El señor Rogers le sirvió una taza de té humeante a cada uno. Él mismo necesitaba aquella breve pausa para calmar sus propios nervios. Estaban de vuelta en su despacho, donde todo lo sucedido minutos antes parecía demasiado lejano y demasiado imposible. Sin embargo, todavía tenían el miedo en el cuerpo y Geoffrey sostenía una gasa sobre la herida del cuello. El hombre alado había enfundado la espada y había recuperado su abrigo, de modo que las alas plegadas le conferían de nuevo el aspecto de un jorobado. Un simple jorobado. Observaba el exterior a través de una de las ventanas, dándoles la espalda a los chicos. Martin, Nicholas y James le lanzaban miradas de fascinación, pues ellos tres, al contrario que Geoffrey, sí habían visto cómo había descendido desde lo alto, valiéndose de sus alas, para salvarlos del ataque de las gárgolas.
—¿Estáis más tranquilos? —les preguntó el director.
—¿Qué ha pasado ahí fuera? —inquirió Martin.
—Lo que ha pasado es que habéis estado a punto de perder la vida.
—Pero… Esas cosas… ¿qué eran?
—Aquí estáis de momento a salvo. Esas bestias no pueden entrar. Por ahora, al menos.
—¡Eran de piedra! —exclamó James—. ¿Qué ha sido…? ¿Algún tipo de alucinación?
—No, ha sido real —sentenció el director.
—Y tanto —se quejó Geoffrey lastimeramente, apretando la venda que el señor Rogers le había dado para tapar la herida.
—Pero ¿cómo es posible? ¡Eran gárgolas! ¿Cómo pueden haber cobrado vida y comportarse así?
Rogers dio un sorbo largo de su infusión. Sus ojos reflejaban la tensión del momento.
—Había pensado dejar la explicación para mañana, por eso os cité para después del desayuno, pero vista vuestra impaciencia… y vuestra imprudencia, no hay más remedio que ofrecérosla ahora. Supongo que después del ataque que habéis sufrido os resultará más fácil aceptar la historia que vais a escuchar. Pero primero permitidme que os presente a quien os ha salvado. —El aludido no realizó el menor gesto que demostrase que estaba escuchando; continuaba vigilando el exterior, aunque la negrura era total al otro lado del cristal—. Se llama Tarco, y ha venido para avisarnos de que nuestro refugio ha sido al fin descubierto.
—No entiendo nada —dijo Nicholas.
—Nosotros tampoco —coincidió Martin tras mirar a Geoffrey y a James.
El director dio un último sorbo y dejó la taza en equilibrio en uno de los brazos de su sillón.
—Lo entenderéis paso a paso. Será más fácil cuando lo hayáis oído todo. En realidad, solo uno de vosotros debería estar aquí. Esa era la idea.
—Somos un equipo —replicó James, imprimiéndole a su voz un tono ligeramente desafiante.
Por vez primera en los últimos dos días, Rogers sonrió. Sabía de la unión que desde hacía varios años existía entre aquellos cuatro chicos y, en cierto modo, estaba orgulloso y contento por ello.
—Lo sé, sé que os cuidáis y protegéis los unos a los otros. Y sé también que cuando entendáis lo que está en juego y a lo que nos enfrentamos, seréis capaces de luchar y no quedaros paralizados como ha ocurrido en la calle. Para eso os hemos estado preparando todos estos años.
Los miembros del Club Chatterton intercambiaron rápidas miradas de desconcierto. En más de una ocasión se habían preguntado si en un colegio normal se impartían las clases de lucha y esgrima que ellos recibían en el orfanato.

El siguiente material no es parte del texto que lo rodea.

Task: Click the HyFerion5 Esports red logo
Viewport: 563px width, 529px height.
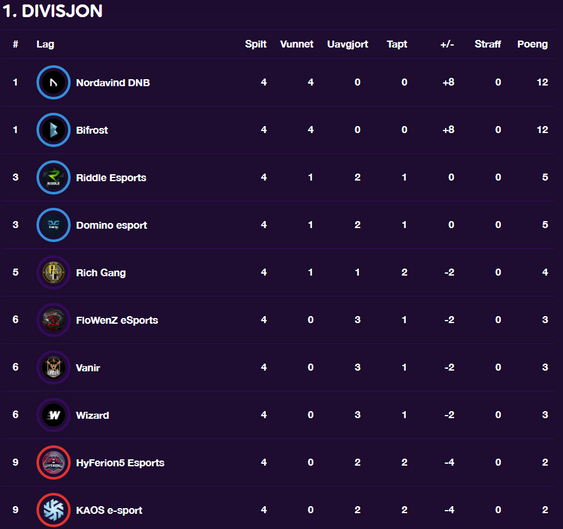Action: [x=53, y=462]
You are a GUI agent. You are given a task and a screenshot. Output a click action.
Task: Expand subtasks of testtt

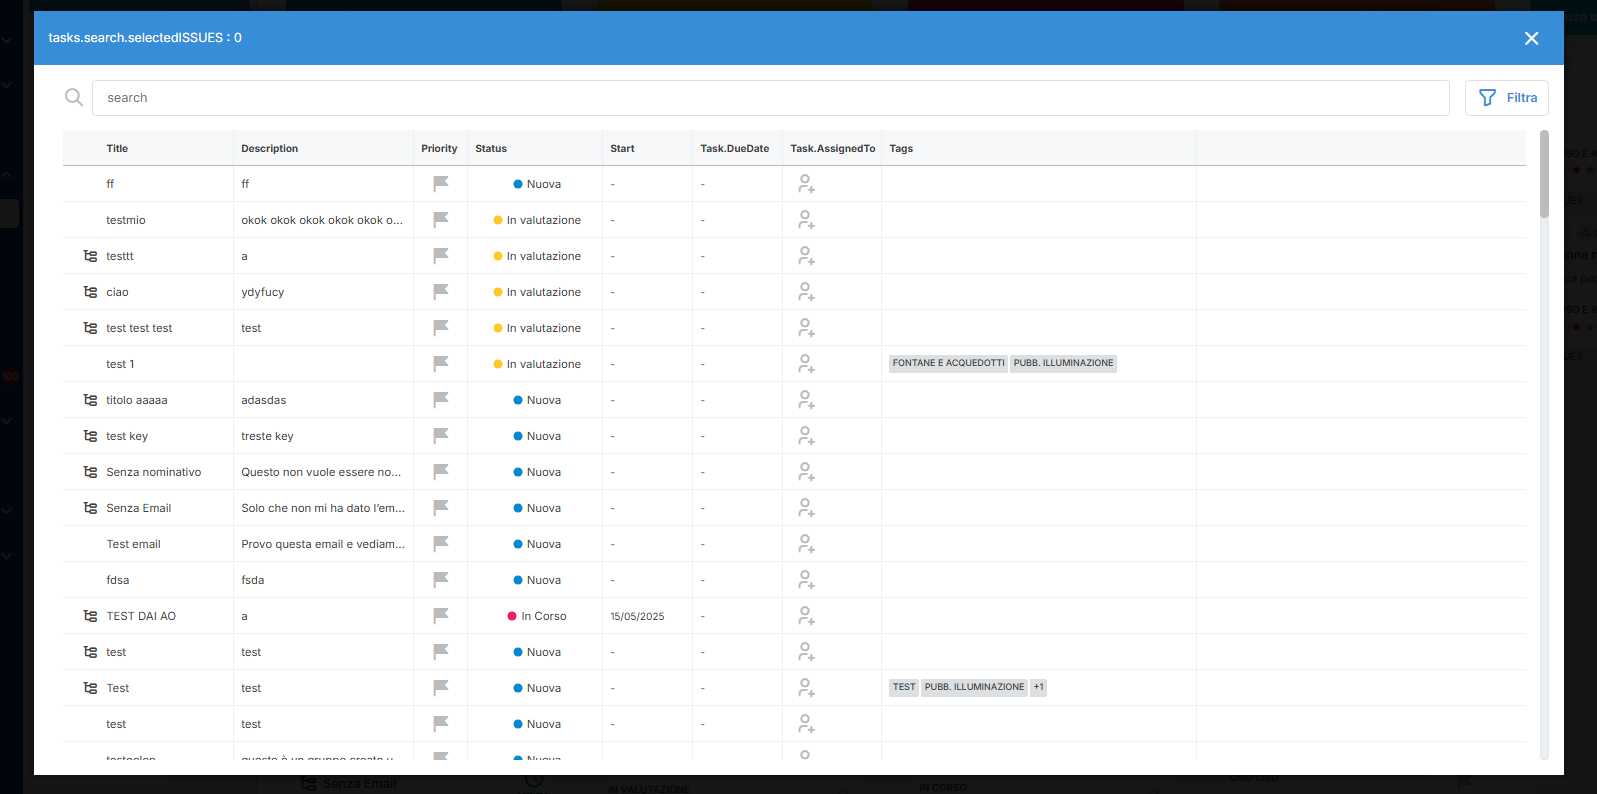point(90,256)
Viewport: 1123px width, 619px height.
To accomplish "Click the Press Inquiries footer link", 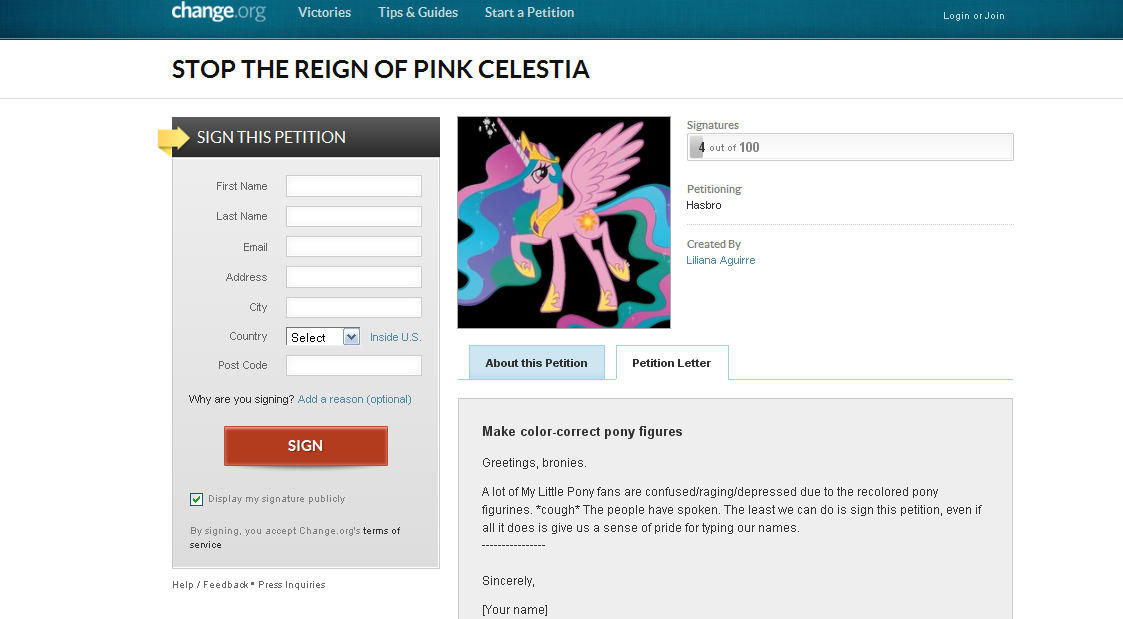I will pyautogui.click(x=291, y=585).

—Disculpe, señor Rogers, pero yo sigo sin comprender nada —dijo Martin, que a continuación hizo un gesto para referirse a Tarco—. Pensábamos que él había venido con la intención de adoptar a Geoffrey.
—¿Adoptarlo? ¿Qué os hizo creer semejante cosa?

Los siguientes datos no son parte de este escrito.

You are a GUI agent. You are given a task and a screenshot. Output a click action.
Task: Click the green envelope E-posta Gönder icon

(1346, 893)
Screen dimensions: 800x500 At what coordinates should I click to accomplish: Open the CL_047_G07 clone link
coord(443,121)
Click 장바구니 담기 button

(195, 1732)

Martin dudó. No le habría importado causarle a Desmond algún que otro problema, pero consideró que no era necesario desvelar que había sido él quien les había ido con el cuento.
—Alguien les oyó a ustedes pronunciar su nombre —se limitó a contestar finalmente.

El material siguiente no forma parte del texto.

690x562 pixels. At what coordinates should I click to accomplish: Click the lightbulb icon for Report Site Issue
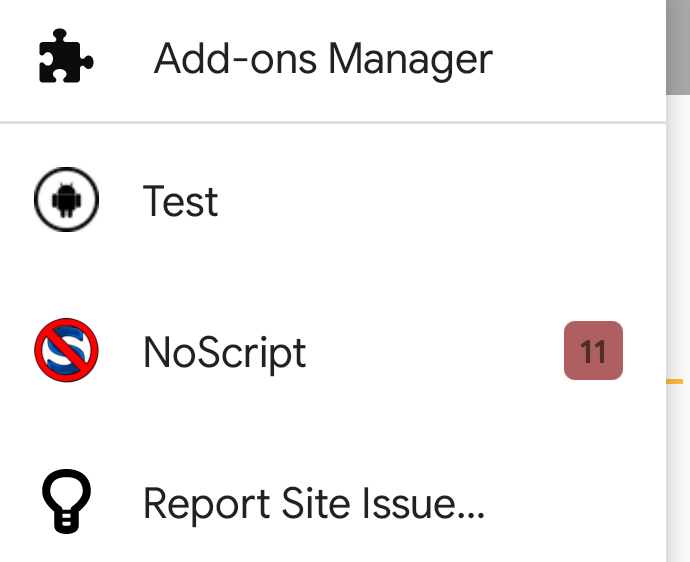(x=66, y=501)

—Por eso decidisteis escapar hace un rato… —intuyó el director—. Por fortuna, os vimos desde la ventana. De lo contrario, ahora estaría todo perdido. Nuestra labor de los últimos quince años… Veréis, voy a contaros la historia que os he prometido. Como he dicho, puede que os resulte difícil de creer, pero aceptad mi palabra de que es cierta. Quizá debería añadir que es terrible y desgraciadamente cierta.